Avancées en cancérologie : ce qu’ils attendent de l’ASCO 2015

Dr Isabelle Catala

Auteurs et déclarations

29 mai 2015

Paris, France – Le congrès de l’American Society of Clinical Oncology – ASCO 2015 - débute. Une manifestation géante dans une spécialité où la recherche croit tous azimuts et pour laquelle une pré-sélection des sujets importants s’impose. Ce pré-travail a été réalisé de part et d’autre de l’Atlantique par les experts de l’institut national français du cancer (INCa) et leurs homologues de l’ASCO.

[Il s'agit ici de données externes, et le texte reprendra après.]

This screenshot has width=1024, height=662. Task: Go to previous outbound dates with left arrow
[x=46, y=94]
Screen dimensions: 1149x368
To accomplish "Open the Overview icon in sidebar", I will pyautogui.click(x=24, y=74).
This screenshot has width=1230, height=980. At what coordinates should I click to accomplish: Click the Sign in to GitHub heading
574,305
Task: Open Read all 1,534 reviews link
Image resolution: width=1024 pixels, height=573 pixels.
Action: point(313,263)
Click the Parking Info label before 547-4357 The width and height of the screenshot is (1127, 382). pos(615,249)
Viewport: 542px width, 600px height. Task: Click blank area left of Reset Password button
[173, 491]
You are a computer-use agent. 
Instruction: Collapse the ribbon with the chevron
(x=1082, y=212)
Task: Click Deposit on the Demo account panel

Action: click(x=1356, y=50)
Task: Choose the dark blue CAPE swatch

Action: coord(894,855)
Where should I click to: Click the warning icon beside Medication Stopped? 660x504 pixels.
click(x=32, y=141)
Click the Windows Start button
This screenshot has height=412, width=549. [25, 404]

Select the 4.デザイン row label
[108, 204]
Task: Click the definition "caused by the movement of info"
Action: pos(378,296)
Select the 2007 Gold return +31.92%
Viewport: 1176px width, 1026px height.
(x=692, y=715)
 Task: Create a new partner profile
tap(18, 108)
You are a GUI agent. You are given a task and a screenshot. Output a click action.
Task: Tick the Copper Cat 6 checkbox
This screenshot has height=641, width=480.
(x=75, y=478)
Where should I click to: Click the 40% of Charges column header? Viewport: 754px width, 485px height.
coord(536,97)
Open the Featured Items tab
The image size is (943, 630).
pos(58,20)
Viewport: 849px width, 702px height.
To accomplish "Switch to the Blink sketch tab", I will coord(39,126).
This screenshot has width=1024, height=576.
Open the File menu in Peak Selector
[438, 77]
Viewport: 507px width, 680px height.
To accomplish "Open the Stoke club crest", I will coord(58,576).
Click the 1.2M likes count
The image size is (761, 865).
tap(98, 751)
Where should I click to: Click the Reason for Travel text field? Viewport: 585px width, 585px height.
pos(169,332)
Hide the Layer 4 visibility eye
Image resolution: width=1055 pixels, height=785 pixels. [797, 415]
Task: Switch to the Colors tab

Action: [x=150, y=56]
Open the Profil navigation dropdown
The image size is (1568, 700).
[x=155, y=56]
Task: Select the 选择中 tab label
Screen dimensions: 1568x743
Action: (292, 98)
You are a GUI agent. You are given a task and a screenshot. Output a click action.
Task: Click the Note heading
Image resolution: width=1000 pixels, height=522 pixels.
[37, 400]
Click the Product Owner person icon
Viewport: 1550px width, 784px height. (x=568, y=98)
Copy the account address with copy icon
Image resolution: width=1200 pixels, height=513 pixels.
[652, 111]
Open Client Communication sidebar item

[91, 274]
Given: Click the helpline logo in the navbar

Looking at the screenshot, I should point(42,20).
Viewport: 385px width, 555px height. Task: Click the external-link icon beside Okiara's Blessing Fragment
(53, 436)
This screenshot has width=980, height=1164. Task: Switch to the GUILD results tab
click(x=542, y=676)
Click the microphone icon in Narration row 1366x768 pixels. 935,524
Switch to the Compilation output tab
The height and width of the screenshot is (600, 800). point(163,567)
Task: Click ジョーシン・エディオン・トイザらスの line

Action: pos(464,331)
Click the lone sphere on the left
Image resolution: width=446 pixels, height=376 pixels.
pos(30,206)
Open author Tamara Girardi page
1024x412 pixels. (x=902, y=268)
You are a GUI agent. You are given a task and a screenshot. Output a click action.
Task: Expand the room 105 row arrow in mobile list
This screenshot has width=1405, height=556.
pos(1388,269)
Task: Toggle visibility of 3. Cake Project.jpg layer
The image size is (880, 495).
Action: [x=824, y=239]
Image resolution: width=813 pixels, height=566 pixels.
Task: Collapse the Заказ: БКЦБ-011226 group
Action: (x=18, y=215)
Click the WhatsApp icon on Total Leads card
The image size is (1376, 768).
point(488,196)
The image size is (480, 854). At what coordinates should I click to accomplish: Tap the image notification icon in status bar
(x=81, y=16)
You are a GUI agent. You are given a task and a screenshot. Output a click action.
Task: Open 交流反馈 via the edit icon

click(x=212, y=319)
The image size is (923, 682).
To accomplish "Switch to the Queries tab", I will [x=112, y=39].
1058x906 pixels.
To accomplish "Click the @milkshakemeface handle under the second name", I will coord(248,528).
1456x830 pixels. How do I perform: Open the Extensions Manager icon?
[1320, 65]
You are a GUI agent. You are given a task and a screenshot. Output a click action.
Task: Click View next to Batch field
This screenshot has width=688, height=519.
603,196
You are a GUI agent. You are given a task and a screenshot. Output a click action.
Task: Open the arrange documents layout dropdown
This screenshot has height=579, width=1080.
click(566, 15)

La France, premier pays européen à l’ASCO

A l’occasion de l’Asco 2015, 442 abstracts français vont être présentés, sur un total de 4 883. La France conforte sa place de leader européen dans le domaine de la recherche clinique en oncologie devant l’Allemagne (408), l’Italie (363), le Royaume-Uni (340) et l’Espagne (313).

Pour le Pr Buzyn, « cette représentation prouve le dynamisme de la recherche clinique française et elle est la preuve que 10 ans de structuration par les plans cancer successifs commencent à porter leurs fruits. Les centres de lutte contre le cancer – et en particulier Gustave Roussy, dont les chercheurs sont remarquablement sollicités en phase 1 – sont très présents. L’ASCO est aussi l’occasion de montrer que la France est particulièrement active dans deux domaines : l’oncogériatrie et la cancérologie pédiatrique.

Ce congrès sera l’occasion de présenter un score pronostic spécifique de l’oncogériatrie qui a été élaboré à partir de données recueillies sur 800 patients de plus de 80 ans et qui permet d’aider à la décision de traitement en analysant la balance bénéfice/risque ».

Qu’attendez-vous à l’ASCO 2015 ?

« Indéniablement l’immunothérapie » selon le Pr Agnès Buzyn (directrice de l’INCa) et le Pr Peter Paul Yu (président de l’ASCO) qui ont, tous deux, reçu les journalistes à l’occasion de points presse pour présenter les études les plus attendues du grand rassemblement mondial de l’oncologie qui réunira 25 000 médecins autour de 5 000 posters et communications.

Incontournable immunothérapie

Depuis les présentations de la preuve de concept de l’immunothérapie dans le mélanome en 2011 (ipilimumab, anti-CTL-A4), différentes pistes thérapeutiques – notamment les anti-PD-1 et anti-PD-L1 – ont été développées. Déjà, deux de ces médicaments ont été approuvés aux Etats-Unis : nivolumab (Bristol-Myers Squibb) et pembrolizumab (Merck&Co). D’autres sont en attente de résultats d’études : MPDL3280A (Genentech/Roche), MEDI4736 et MED10680 (Medimmune Inc), avelumab (Merck Serono), pidilizumab (CureTech)…

Et, désormais, l’immunothérapie est proposée dans d’autres types de cancers et parfois en association. « Ces médicaments agissent en levant les freins qui contrôlent la réponse immune naturelle. Ils sont donc particulièrement indiqués dans les tumeurs très immunogènes tels que certains cancers du poumon », explique le Pr François Sigaux (hématologie, CHU Saint Louis, Paris) directeur du pôle recherche et innovation de l’INCa.